But TV didn’t interest Joss. He had the notion that he would be a filmmaker and loved the hell out of the film program at school. So after Wesleyan, he moved in with his father in Los Angeles. And as graduates will do, he took a job at a video store and wrote and recorded a radio musical parodying the Oliver North scandal, titled Oliver, with songs set to the melodies of the original musical. Family members, including his younger brothers, Jed and Zack, played roles. The show was played at a party, which caught the ear of a producer, who suggested that young Joss try his hand at writing a TV spec. So he did.

“It was one of those things, like in the movie when two people are in love, and everybody else knows it, but I didn’t know,” Whedon says. “And then I knew, Oh wait, writing is the most fun that you can ever have.”

I ran into him on Main Street in Venice around that time. He was on his way to the video store to quit because he had just landed a job on Roseanne. “That was a good day,” he recalls, as we sit in the office of his latest television show, Dollhouse. Getting hired on Roseanne made him the WGA’s first third-generation writer. “The first half of the year, I wrote five scripts; in the second half, I wrote one,” he remembers. So then in his spare time he completed a film script called Buffy the Vampire Slayer. A longtime horror movie fan, he was inspired by the trope of the cute blonde walking down a dark alley and getting attacked. But this time, the helpless-looking girl turns around and kicks some serious ass.

He left Roseanne because he didn’t like getting paid for nothing and took a job on the series Parenthood, a half-hour single-camera show. Meanwhile, his vampire script bounced around, acquiring the proverbial “this is a great screenplay that nobody will make” buzz. Fran Rubel Kuzui and her husband, Kaz Kazui, produced it independently as a feature, in the process turning the drama into a teen comedy. The reviews were mixed, but as Whedon puts it, “If it hadn’t been for [the Kuzui team], nobody would have made it.” Not to mention that Gail Berman, then at Sandollar, would never have thought of turning Buffy into a television series. The Kazuis called Whedon as a contractual obligation, to let him officially pass on the project, “and I’m like, ‘Hold on a minute…’”

Welcome to The Hellmouth

At the time, Joss was working in movies as a script doctor, doing well financially but creatively dying inside because none of his scripts was seeing the light of a projector. “The only ones where I really affected any real change were Toy Story and Speed.” (The former gave him an Oscar nomination, with six others, for original screenplay; on the latter he lost the credit in arbitration.)

He jumped at the chance to revisit Buffy and came up with a simple, elegant metaphor for the proposed series: High school is a horror movie. “In every generation there is a Chosen One. She alone will stand against the vampires, the demons, and the forces of darkness. She is the Slayer.”
- - -
**Tasks to perform**.
1: Why did Whedon leave Roseanne, according to the passage about Joss Whedon? Please answer in one to three sentences.
2: Write the next part of the passage about Joss Whedon, picking up after its final sentence.

(Element and text position data)
- - -
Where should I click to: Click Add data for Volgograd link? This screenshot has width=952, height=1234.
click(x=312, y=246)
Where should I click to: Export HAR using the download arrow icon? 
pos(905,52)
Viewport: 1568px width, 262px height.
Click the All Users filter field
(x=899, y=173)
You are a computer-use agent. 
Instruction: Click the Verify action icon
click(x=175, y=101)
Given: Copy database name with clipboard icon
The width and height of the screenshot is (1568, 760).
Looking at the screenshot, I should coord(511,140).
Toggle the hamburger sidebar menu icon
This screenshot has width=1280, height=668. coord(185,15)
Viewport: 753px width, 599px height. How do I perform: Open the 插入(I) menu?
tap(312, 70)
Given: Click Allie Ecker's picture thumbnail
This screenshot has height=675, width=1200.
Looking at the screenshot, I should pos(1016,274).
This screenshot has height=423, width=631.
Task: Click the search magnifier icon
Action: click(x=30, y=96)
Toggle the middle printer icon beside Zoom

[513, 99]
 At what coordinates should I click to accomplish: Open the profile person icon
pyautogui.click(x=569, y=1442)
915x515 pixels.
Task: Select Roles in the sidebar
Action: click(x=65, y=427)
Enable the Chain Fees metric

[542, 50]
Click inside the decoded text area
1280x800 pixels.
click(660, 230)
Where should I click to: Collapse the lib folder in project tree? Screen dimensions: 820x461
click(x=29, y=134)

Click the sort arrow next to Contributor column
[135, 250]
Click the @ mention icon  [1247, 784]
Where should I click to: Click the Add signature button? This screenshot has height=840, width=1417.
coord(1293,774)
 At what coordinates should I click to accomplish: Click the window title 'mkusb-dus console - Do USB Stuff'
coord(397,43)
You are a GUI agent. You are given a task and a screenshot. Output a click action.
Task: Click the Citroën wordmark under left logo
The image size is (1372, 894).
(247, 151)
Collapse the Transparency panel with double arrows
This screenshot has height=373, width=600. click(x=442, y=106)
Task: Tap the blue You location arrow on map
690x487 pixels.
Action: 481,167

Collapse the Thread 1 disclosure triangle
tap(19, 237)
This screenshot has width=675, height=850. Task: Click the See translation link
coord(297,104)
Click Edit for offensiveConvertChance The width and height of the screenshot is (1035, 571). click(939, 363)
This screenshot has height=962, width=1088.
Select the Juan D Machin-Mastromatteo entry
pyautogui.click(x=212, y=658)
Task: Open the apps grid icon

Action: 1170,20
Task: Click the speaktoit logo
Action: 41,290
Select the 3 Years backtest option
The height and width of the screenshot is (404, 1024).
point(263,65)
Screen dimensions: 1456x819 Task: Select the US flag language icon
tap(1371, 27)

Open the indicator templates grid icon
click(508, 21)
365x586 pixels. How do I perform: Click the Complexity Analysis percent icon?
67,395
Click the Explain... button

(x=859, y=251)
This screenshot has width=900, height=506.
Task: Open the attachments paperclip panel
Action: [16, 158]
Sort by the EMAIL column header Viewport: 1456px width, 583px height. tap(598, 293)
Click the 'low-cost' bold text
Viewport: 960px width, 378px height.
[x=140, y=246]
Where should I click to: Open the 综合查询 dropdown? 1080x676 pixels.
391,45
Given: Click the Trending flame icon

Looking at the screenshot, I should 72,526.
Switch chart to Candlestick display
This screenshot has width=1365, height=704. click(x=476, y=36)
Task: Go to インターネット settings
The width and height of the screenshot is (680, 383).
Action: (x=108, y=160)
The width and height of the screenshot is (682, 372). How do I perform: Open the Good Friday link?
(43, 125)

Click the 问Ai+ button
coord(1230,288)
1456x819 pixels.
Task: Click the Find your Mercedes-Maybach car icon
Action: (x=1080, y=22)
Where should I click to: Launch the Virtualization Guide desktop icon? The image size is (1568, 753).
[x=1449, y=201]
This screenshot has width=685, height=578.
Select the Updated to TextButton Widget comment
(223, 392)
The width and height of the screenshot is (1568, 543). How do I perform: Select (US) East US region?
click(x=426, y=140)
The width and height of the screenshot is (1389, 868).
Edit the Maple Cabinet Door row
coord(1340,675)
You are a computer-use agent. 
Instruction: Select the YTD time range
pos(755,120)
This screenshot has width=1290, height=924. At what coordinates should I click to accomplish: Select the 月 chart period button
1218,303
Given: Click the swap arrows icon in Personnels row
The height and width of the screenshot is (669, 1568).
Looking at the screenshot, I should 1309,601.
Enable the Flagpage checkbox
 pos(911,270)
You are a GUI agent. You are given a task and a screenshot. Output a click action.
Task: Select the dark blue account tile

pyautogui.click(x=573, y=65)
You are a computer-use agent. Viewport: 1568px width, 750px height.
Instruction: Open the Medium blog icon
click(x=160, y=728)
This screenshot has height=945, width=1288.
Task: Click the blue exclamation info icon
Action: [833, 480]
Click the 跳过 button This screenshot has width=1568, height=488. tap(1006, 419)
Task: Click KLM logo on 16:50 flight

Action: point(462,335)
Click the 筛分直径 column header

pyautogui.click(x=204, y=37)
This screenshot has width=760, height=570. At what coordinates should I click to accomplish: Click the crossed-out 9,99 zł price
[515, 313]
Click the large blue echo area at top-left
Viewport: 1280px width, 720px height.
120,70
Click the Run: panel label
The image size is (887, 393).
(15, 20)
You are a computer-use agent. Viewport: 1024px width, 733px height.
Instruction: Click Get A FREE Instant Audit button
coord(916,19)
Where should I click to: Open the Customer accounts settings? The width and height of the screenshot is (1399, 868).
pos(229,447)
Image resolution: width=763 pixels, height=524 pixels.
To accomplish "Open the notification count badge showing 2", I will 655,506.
- - -
**Answers provided**.
1: He left Roseanne because he didn't like getting paid for nothing.

2:
So began the show. Briefly, young Buffy Summers moves to the town of Sunnydale, which happens to sit on top of the mouth of hell. She is the only person who can defeat the demons that emerge from said mouth. The show was filled with hand-to-stake combat, cute girls in hot outfits, and monsters that lent themselves beautifully to the characters of adolescence—cruel jocks, overbearing parents, boyfriends who turn bad when they get what they came for, teachers who bite the heads off their students. But there was more, always more. Buffy was layered like a napoleon and just as filled with creamy goodness. The underpinnings were philosophical and psychological as well as mythological, addressing free will, loneliness, friendship, love, sexuality, death, accepting one’s path in life—your basic hero’s journey.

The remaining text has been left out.